軽い口調で言っているはずなのに、その目だけは妙に楽しそうで。まるで、“君に見抜けるかな?”とでも言いたげに、静かに笑っていた。
「……それ、絶対面倒なやつじゃないですか」
あかねは少しだけ眉を寄せながら、彼を見る。
「しかも“全部答える”って言い方がもう怪しいんですよ。お兄さん、こういう時だけ妙に自信満々ですし」
一拍置いてから、彼のポケットに仕舞われた煙草へ視線を落とした。
「でも……煙草を吸い始めた理由、ですか」
ただの興味本位ではない気がした。今までの会話の中で、彼は煙草だけは妙に否定しなかった。

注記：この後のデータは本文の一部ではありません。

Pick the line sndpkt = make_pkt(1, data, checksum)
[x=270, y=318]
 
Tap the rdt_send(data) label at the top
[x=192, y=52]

酒もギャンブルも“合わなかった”で終わらせたくせに、それだけは今も手放していない。
「……当てたら、本当にちゃんと答えるんですよね?」
そう言いながら彼を見る視線は、いつもの呆れ混じりではなく、少しだけ真剣だった。
「こんな風になったけど、お兄さん約束はちゃんと守るから………期限は特に設けないよ」
「……その“こんな風になったけど”って、自覚はあるんですね」
あかねは少しだけ呆れたようにそう返しながらも、視線は彼から逸らさなかった。
「でも、約束は守るっていうのは……なんか意外です」
本当にどんな風に見えているのかな?
「お兄さん、もっと適当に“やっぱなし”とか言いそうなのに」
そう言いながらも、彼がこういう約束だけは妙に真面目に守る気がすることを、あかねは何となく察していた。
「……じゃあ、ちゃんと考えてみます」
彼の挑戦状を受け取ったあかね。
「お兄さんが、なんで煙草を吸い始めたのか」
「ふふ……当てられるかな……あかねちゃんに」
煙草の箱を指先で軽く弄びながら、彼はどこか楽しそうに笑っていた。その表情は、答えを隠している人間の顔だった。けれど同時に………“見抜いてほしい”と、ほんの少しだけ期待しているようにも見えた。